Собственно говоря, невоспитанностью провинциалов меня не удивишь, но здесь имела место не только невоспитанность, но и плохо скрытая, если так можно выразиться, оппозиция: мол, хоть вы и столичная штучка, а мы тоже не лаптем щи хлебаем.

В других обстоятельствах я не преминул бы как-нибудь тонко поддеть его, но на этот раз сдержался, потому что этот человек был мне нужен. Не мне, вообще говоря, а, скорее, ему самому, Анисиму, тому мальчонке-пастушку, коровам, лисицам и суркам. Поэтому я подавил в себе неприязнь к сидящему напротив меня представителю и принялся излагать ему историю с коровами, Анисимом и всем остальным, опуская подробности личного в этой истории участия.

Я вел себя вполне благородно и сознавал свое благородство. Мне нужно было, чтобы и этот человек проникся таким же чувством. Но до него, похоже, никак не доходило, зачем я рассказываю эту историю. Он сидел потупившись и сосредоточенно ковырял ногтем мозоль на своей ладони. Наверное, у него огород, — тут у всех огороды, потому что в магазинах ничего не купишь, — и он проводит на этом огороде все свое свободное время. Поэтому все они здесь одинаково загорелые, одинаково угловатые. Одинаковые, одним словом. А ведь ему лет тридцать — не больше. Почему же он молчит? Где пыл, с которым он выступал на заседании комиссии всего лишь два дня назад? Я даю ему в руки такой козырь! Он должен вскочить и мчаться к тому логу, привезти оттуда протокол и положить его на стол комиссии, как неопровержимое доказательство того, что…

Доказательство чего? Завод ведь все равно не закроют, производство не остановят. Во всю идет строительство второй очереди, закладывается фундамент третьей, поодаль начинается строительство завода по производству гелия, так необходимого нашему подводному флоту, а об очистных сооружениях ни гу-гу. Очистные сооружения — вот за что надо драться. А он равнодушно ковыряет свою мозоль. И вид у него неряшливый. Подстать виду из окна. И смотрит он как-то… враждебно, словно я толкаю его на что-то неприличное.

Ненадолго же его хватило, черт побери!

Да он просто, наверное, из тех тупиц, которым скажут: «Прямо!» — он идет прямо, скажут: «Направо!» — повернет направо. Вчера у него было постановление Совмина о том, что новые предприятия без очистных сооружений не принимать в эксплуатацию, — он и не принимал, сегодня его снабдили новой инструкцией — и он готов поставить подпись под любой чертовщиной.

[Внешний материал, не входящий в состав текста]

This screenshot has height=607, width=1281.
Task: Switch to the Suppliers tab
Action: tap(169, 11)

Впрочем… Ну, поставят, положим, пылеуловители на трубы, а потом что? Потом соберут эту пыль и свалят в какой-нибудь ближайший овраг. И не горсточку, а сотни, тысячи тонн всякой ядовитой дряни. И будут ее размывать дожди и разносить ветры. При нашем-то варварстве… Господи, мы все распяты на нашей распятой земле…

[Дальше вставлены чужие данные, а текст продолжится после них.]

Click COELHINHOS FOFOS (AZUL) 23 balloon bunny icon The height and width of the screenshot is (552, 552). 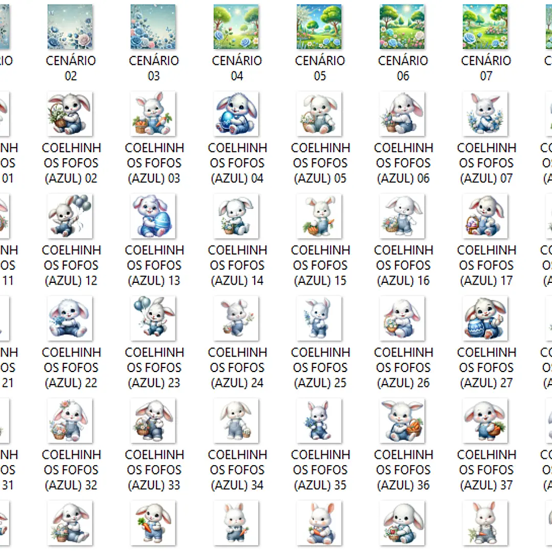tap(153, 319)
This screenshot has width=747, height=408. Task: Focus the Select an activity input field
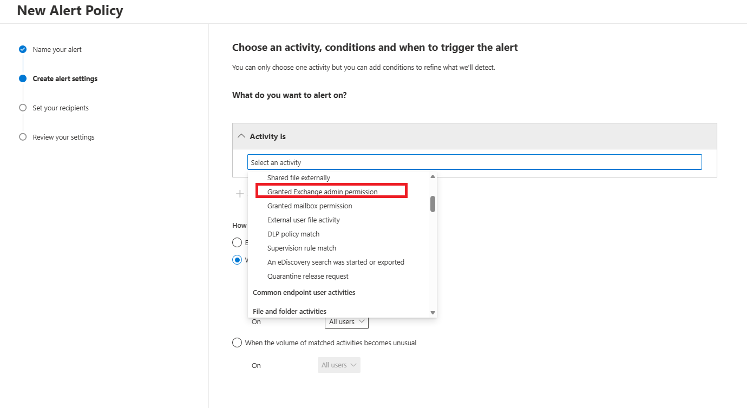pyautogui.click(x=475, y=162)
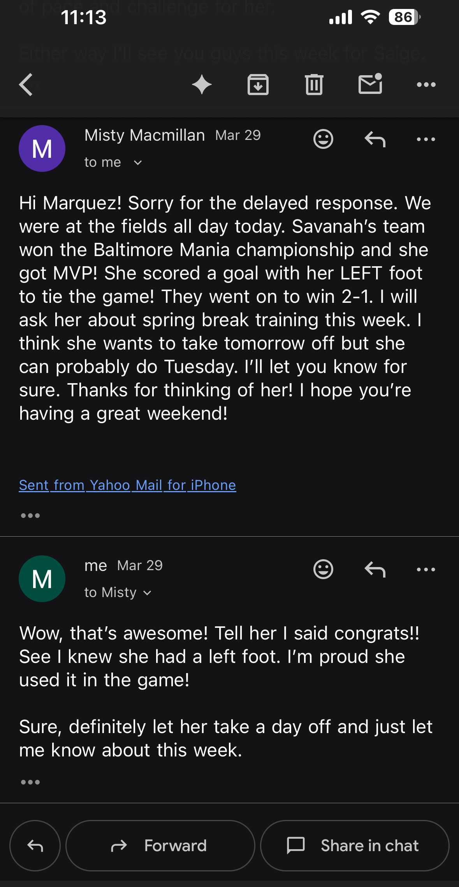The width and height of the screenshot is (459, 887).
Task: Open more options for Misty's message
Action: click(x=426, y=139)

Но я не говорю молодому человеку о своих сомнениях: у него и своих предостаточно. Я уже вообще ничего не говорю. Более того: я жалею, что пришел в этот, с позволения сказать, кабинет. Действительно, зачем? Что толкнуло меня на этот шаг? Безумные глаза Анисима? Раздутые бока издохших коров? Причитания глупой деревенской бабы? Удушье в собственных легких? Полуобморочное состояние, в котором я делал искусственное дыхание? Тупое равнодушие мужиков на краю лощины? Философствования Вадима Петровича? Немой укор старшего лейтенанта Баранова и Сержанта Иванникова из сорок третьего года? Или во мне говорит моя больная совесть? А с какой стати этой совести потребовалось заговорить именно сейчас? Разве мало было у нее поводов заговорить до этого?.. Жалкий, ничтожный бунт раба — вот что такое мой приход в эту убогую камеру, в которую заточили вопли земли, рек и облаков. Вон они — в тощих папках за стеклом, загаженном мухами… Да и какое мне дело до их воплей? Я сам готов вопить каждую минуту. У меня, между прочим, язва двенадцатиперстной кишки, с нервишками далеко не все в порядке! И семья у меня только внешне благополучна, а на самом деле бог весть на чем держится…

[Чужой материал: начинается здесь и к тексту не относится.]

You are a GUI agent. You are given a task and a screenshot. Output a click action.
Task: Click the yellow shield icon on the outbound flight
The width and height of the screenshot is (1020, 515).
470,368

— Этот завод еще только начали строить, а уже столько людей погубили, — неожиданно произнес молодой человек, бросив на меня короткий, из-под лобья, взгляд, и смахнул со стола нечто, что он наскреб со своей ладони. — В прошлом году взорвался резервуар — двадцать восемь женщин… совсем еще девчонки… поубивало. И люди травятся чуть ли ни каждый день…

— Ну, это вы явно преувеличиваете: каждый день…

— Да ничего не преувеличиваю! — воскликнул он с негодованием. — По-вашему, если травятся, то обязательно с летальным исходом, а если чуть — так и не в счет?

«И речь у него какая-то корявая», — думаю я, все более раздражаясь, может быть, потому, что обо всем этом он говорил на заседании, но тогда ничего, кроме досады, я не испытывал. И остальные тоже. Правда, про двадцать восемь погибших я слышал впервые, но виду не подал: человек из Москвы должен знать все. Во всяком случае, производить такое впечатление.

— То, что травятся — сами виноваты: не соблюдают технику безопасности, — произношу я внешне совершенно спокойно. — Если бы каждый на своем месте скрупулезно выполнял свои прямые обязанности, то мы бы давно жили при коммунизме.

Представитель вскинул на меня глаза, криво усмехнулся, убрал руки со стола, уставился в окно.

Я посмотрел туда же.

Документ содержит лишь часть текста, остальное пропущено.